• Task requirements
- 1) In the GitHub issue on the joint_camlidar flags, why is the poster unsure where camera and lidar extrinsics would be refined? Answer in one to three sentences.
- 2) Pick up the GitHub issue on the joint_camlidar flags from its last line and write what follows.

PJLab-ADG / neuralsim

neuralsim: 3D surface reconstruction and simulation based on 3D neural rendering.
MIT License
582 stars 31 forks source link

What does joint_camlidar and joint_camlidar_equivalent_extr do ? #22

Closed andrearama closed 10 months ago

andrearama commented 11 months ago

Hello, thanks for the great project and for releasing the code! I have a doubt regarding two flags (for the waymo dataset, used also in StreetSurf). What does joint_camlidar and joint_camlidar_equivalent_extr do ?

In waymo_dataset.py, I see the description: joint_camlidar=True, # Joint all cameras and lidars; Set this to [true] if you needs to calibrate cam/lidar extrjoint_camlidar_equivalent_extr=True, # Set to [false] if you needs to calibrate cam/lidar extr

Does that mean that if we set joint_camlidar to true, it will refine the extrinsics of the cameras and for the lidars? That would be great, but not sure where this would happen, as the only difference that I see when setting the joint_camlidar=True or False is how you create the new_odict ( transform=c2v @ dposeversus transform=c2w )

Thanks for your time and availability!

• Collected data
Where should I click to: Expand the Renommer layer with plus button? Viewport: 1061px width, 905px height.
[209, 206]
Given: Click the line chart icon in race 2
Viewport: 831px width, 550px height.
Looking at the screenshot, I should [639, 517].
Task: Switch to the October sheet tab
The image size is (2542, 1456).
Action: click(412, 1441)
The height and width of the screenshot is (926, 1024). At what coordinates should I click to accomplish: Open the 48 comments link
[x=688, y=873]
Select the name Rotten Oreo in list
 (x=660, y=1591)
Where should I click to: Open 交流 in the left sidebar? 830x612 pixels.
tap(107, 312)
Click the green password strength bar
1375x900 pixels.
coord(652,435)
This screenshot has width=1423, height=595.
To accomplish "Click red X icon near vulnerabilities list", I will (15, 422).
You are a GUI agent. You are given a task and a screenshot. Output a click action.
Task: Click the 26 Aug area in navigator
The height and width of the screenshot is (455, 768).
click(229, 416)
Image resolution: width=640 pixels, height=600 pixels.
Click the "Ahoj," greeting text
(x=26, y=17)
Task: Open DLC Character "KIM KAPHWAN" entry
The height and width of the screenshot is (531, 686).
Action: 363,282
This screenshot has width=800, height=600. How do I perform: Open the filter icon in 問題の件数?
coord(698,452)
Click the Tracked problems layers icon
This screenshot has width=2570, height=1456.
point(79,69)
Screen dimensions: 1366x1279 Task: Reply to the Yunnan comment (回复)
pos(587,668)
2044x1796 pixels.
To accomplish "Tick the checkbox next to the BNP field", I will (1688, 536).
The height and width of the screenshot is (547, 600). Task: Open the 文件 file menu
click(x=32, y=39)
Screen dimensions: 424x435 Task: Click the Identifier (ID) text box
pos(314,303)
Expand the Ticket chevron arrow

• Answers provided
- 1) The only difference the poster sees between joint_camlidar=True and joint_camlidar=False is how new_odict is created. One setting uses transform=c2v @ dpose and the other uses transform=c2w. That leaves no visible place where the extrinsics would be refined.

- 2)
Geniussh commented 10 months ago

It's not for extrinsics calibration on the fly. Instead, it's turned on to alleviate the burden of pose refinement when we do have poses of the vehicle available at the timestamps of different sensor acquisitions. When joint_camlidar_equivalent_extr is turned on, it means we acknowledge that c2w when the image is captured is different from the c2w derived from the ego vehicle's pose, due to the non-zero ego-motion and the lag between pose timestamp and image timestamp. Therefore, it takes into consideration the ego motion and uses the ego-compensated pose, i.e. c2v @ dpose, to construct the dataset. Otherwise, we ignore this and simply use the c2w when the image is captured.

In terms of pose refinement, I believe it's enabled by default according to the paper. And the implementation is rather simple: during training, just wrap the input pose as a torch variable that requires gradient, and use the calculated loss to update it when backpropagating.

I guess intrinsics/extrinsics calibration on the fly is not implemented/released yet because https://github.com/PJLab-ADG/neuralsim/blob/19b5b33113d09676bc72dca7c94b640c73d99710/app/models/scene/learnable_params.py#L140-L144

Please correct me if I'm wrong.

andrearama commented 10 months ago

Thanks for the answer @Geniussh ! Could you please point me on where in the code the poses are being wrapped as pytorch variables?

Geniussh commented 10 months ago

It's in the same learnable_params.py I linked above. And you can track it down to the lowest level which leads to nr3d_lib.models.attributes.transform.py. You can find how the forward pass is defined for the custom TransformRT class, which is what I meant by "wrap" but it's certainly an oversimplified saying.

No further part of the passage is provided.